- [Assignment]
Your response should consist of the full data, set down exactly.

Data for review Start Marker

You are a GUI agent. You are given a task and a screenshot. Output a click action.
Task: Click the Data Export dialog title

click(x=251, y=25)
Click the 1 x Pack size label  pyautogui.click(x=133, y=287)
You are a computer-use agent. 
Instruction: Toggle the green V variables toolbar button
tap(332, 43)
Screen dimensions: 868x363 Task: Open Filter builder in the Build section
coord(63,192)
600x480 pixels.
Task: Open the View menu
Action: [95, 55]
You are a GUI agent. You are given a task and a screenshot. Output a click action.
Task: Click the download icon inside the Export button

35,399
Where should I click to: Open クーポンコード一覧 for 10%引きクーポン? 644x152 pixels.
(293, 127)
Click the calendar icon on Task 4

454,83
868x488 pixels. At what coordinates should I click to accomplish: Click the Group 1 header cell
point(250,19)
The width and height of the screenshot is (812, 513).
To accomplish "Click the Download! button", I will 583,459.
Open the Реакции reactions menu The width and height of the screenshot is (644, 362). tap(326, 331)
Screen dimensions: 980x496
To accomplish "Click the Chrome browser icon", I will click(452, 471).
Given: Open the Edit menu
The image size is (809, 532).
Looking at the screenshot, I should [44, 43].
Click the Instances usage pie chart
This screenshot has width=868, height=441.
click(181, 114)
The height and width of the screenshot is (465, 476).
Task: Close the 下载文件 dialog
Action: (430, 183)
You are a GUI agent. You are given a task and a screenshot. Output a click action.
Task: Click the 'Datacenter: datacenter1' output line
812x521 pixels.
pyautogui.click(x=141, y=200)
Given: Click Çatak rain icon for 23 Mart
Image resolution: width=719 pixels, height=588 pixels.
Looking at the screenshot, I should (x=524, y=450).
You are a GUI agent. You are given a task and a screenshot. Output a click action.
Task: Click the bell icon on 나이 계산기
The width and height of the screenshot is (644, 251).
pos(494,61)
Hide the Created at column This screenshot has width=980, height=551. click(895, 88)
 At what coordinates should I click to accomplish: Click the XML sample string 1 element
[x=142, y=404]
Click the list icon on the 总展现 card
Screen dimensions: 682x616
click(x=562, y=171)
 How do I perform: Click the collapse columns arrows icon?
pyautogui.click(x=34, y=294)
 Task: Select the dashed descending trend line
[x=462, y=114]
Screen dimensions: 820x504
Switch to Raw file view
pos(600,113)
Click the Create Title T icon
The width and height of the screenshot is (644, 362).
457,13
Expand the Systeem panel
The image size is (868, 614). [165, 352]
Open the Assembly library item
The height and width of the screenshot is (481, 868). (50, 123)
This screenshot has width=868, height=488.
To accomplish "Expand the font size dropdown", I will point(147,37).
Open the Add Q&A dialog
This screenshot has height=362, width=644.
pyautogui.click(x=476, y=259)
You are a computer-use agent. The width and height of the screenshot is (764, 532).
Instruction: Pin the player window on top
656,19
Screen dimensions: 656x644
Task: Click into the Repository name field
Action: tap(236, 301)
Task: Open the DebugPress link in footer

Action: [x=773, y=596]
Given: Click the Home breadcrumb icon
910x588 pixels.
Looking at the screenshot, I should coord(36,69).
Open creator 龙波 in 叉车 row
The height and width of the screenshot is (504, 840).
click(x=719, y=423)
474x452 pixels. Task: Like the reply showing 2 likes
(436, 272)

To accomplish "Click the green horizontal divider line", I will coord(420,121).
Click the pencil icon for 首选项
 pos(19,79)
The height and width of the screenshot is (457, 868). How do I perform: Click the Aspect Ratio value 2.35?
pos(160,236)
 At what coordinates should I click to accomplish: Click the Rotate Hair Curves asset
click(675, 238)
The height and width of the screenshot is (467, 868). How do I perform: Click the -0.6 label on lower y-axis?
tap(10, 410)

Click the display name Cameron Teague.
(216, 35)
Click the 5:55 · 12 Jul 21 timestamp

Data for review End Marker

- [Solution for this exercise]
You are a GUI agent. You are given a task and a screenshot. Output a click action.
Task: Click the Data Export dialog title

click(x=251, y=25)
Click the 1 x Pack size label  pyautogui.click(x=133, y=287)
You are a computer-use agent. 
Instruction: Toggle the green V variables toolbar button
tap(332, 43)
Screen dimensions: 868x363 Task: Open Filter builder in the Build section
coord(63,192)
600x480 pixels.
Task: Open the View menu
Action: [95, 55]
You are a GUI agent. You are given a task and a screenshot. Output a click action.
Task: Click the download icon inside the Export button

35,399
Where should I click to: Open クーポンコード一覧 for 10%引きクーポン? 644x152 pixels.
(293, 127)
Click the calendar icon on Task 4

454,83
868x488 pixels. At what coordinates should I click to accomplish: Click the Group 1 header cell
point(250,19)
The width and height of the screenshot is (812, 513).
To accomplish "Click the Download! button", I will 583,459.
Open the Реакции reactions menu The width and height of the screenshot is (644, 362). tap(326, 331)
Screen dimensions: 980x496
To accomplish "Click the Chrome browser icon", I will click(452, 471).
Given: Open the Edit menu
The image size is (809, 532).
Looking at the screenshot, I should [44, 43].
Click the Instances usage pie chart
This screenshot has width=868, height=441.
click(181, 114)
The height and width of the screenshot is (465, 476).
Task: Close the 下载文件 dialog
Action: (430, 183)
You are a GUI agent. You are given a task and a screenshot. Output a click action.
Task: Click the 'Datacenter: datacenter1' output line
812x521 pixels.
pyautogui.click(x=141, y=200)
Given: Click Çatak rain icon for 23 Mart
Image resolution: width=719 pixels, height=588 pixels.
Looking at the screenshot, I should (x=524, y=450).
You are a GUI agent. You are given a task and a screenshot. Output a click action.
Task: Click the bell icon on 나이 계산기
The width and height of the screenshot is (644, 251).
pos(494,61)
Hide the Created at column This screenshot has width=980, height=551. click(895, 88)
 At what coordinates should I click to accomplish: Click the XML sample string 1 element
[x=142, y=404]
Click the list icon on the 总展现 card
Screen dimensions: 682x616
click(x=562, y=171)
 How do I perform: Click the collapse columns arrows icon?
pyautogui.click(x=34, y=294)
 Task: Select the dashed descending trend line
[x=462, y=114]
Screen dimensions: 820x504
Switch to Raw file view
pos(600,113)
Click the Create Title T icon
The width and height of the screenshot is (644, 362).
457,13
Expand the Systeem panel
The image size is (868, 614). [165, 352]
Open the Assembly library item
The height and width of the screenshot is (481, 868). (50, 123)
This screenshot has width=868, height=488.
To accomplish "Expand the font size dropdown", I will point(147,37).
Open the Add Q&A dialog
This screenshot has height=362, width=644.
pyautogui.click(x=476, y=259)
You are a computer-use agent. The width and height of the screenshot is (764, 532).
Instruction: Pin the player window on top
656,19
Screen dimensions: 656x644
Task: Click into the Repository name field
Action: tap(236, 301)
Task: Open the DebugPress link in footer

Action: [x=773, y=596]
Given: Click the Home breadcrumb icon
910x588 pixels.
Looking at the screenshot, I should coord(36,69).
Open creator 龙波 in 叉车 row
The height and width of the screenshot is (504, 840).
click(x=719, y=423)
474x452 pixels. Task: Like the reply showing 2 likes
(436, 272)

To accomplish "Click the green horizontal divider line", I will coord(420,121).
Click the pencil icon for 首选项
 pos(19,79)
The height and width of the screenshot is (457, 868). How do I perform: Click the Aspect Ratio value 2.35?
pos(160,236)
 At what coordinates should I click to accomplish: Click the Rotate Hair Curves asset
click(675, 238)
The height and width of the screenshot is (467, 868). How do I perform: Click the -0.6 label on lower y-axis?
tap(10, 410)

Click the display name Cameron Teague.
(216, 35)
Click the 5:55 · 12 Jul 21 timestamp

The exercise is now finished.